Inc. 2020 Stock Option and Grant Plan (the “GRPH 2020 Plan”) and/or the prior Graphite Bio, Inc. 2021 Stock Option and Incentive Plan (the “GRPH 2021 Plan”). As of the date hereof, 1,362,500 shares of Common Stock are subject to options outstanding under the 2024 Plan. Pursuant to the terms of the 2024 Plan, the shares reserved for issuance under the 2024 Plan include any shares subject to awards granted under the 2020 Plan (including, but not limited to, awards granted under the 2020 Plan that were assumed by the Registrant in the merger between Generate Merger Sub, Inc., a wholly-owned subsidiary of the Registrant, and LENZ Therapeutics Operations, Inc. (f/k/a Lenz Therapeutics, Inc.) (the “Merger”)), the GRPH 2020 Plan and the GRPH 2021 Plan, each as amended, that, on or after the effective date of the Merger, expire or terminate without having been exercised in full, are tendered to or withheld for payment of an exercise price or for tax withholding obligations, are forfeited or repurchased due to failure to vest.

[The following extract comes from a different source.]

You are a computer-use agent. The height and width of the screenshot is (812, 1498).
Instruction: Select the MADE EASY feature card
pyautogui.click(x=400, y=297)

The maximum aggregate total number of shares that can be added to the 2024 Plan pursuant to such assumed awards granted under the 2020 Plan, the GRPH 2020 Plan and the GRPH 2021 Plan is 1,607,930. See footnote 5 below.
(3)Represents shares of Common Stock issuable upon the exercise of stock options granted under the 2024 Plan that are outstanding as of the date of this Registration Statement.
(4)Represents 250,995 shares of Common Stock reserved for issuance under the 2024 ESPP.
(5)Represents 1,590,018 shares of Common Stock issuable upon the exercise of stock options granted under the 2020 Plan that were assumed by the Registrant and are outstanding as of the date of this Registration Statement. No additional awards will be made under the 2020 Plan. To the extent that outstanding awards under the 2020 Plan (or the GRPH 2020 Plan or the GRPH 2021 Plan) which were assumed in the Merger are cancelled, expire or otherwise terminate without having been exercised in full, are tendered to or withheld by the Registrant for payment of an exercise price or for tax withholding obligations, or are forfeited to or repurchased by the Registrant due to failure to vest, those shares will become available for issuance under the 2024 Plan. The maximum aggregate total number of shares that can be added to the 2024 Plan pursuant to such assumed awards granted under the 2020 Plan, the GRPH 2020 Plan and the GRPH 2021 Plan is 1,607,930.
(6)Pursuant to Rule 457(c) and 457(h) under the Securities Act, and solely for the purpose of calculating the registration fee, the proposed maximum offering price per share is $15.97, which is the average of the high and low prices of shares of Common Stock on The Nasdaq Global Select Market (“Nasdaq”) on May 15, 2024 (such date being within five business days of the date that this Registration Statement was filed with the U.S. Securities and Exchange Commission (the “SEC”)).
(7)Estimated in accordance with Rule 457(h) solely for the purpose of calculating the registration fee on the basis of $15.07 per share, the weighted-average exercise price of stock option awards outstanding under the 2024 Plan as of the date of this Registration Statement.
(8)Pursuant to Rule 457(c) and 457(h) under the Securities Act, and solely for the purpose of calculating the registration fee, the proposed maximum offering price per share is $13.58, which is 85% of the average of the high and low prices of shares of Common Stock on Nasdaq on May 15, 2024 (such date being within five business days of the date that this Registration Statement was filed with the SEC). Pursuant to the 2024 ESPP, the purchase price of the shares of Common Stock reserved for issuance thereunder will be 85% of the lower of the fair market value of the Common Stock on (i) the first trading day of the offering period or (ii) the exercise date.
(9)Estimated in accordance with Rule 457(h) solely for the purpose of calculating the registration fee on the basis of $4.24 per share, the weighted-average exercise price of stock option awards outstanding under the 2020 Plan as of the date of this Registration Statement.
(10)The Registrant does not have any fee offsets.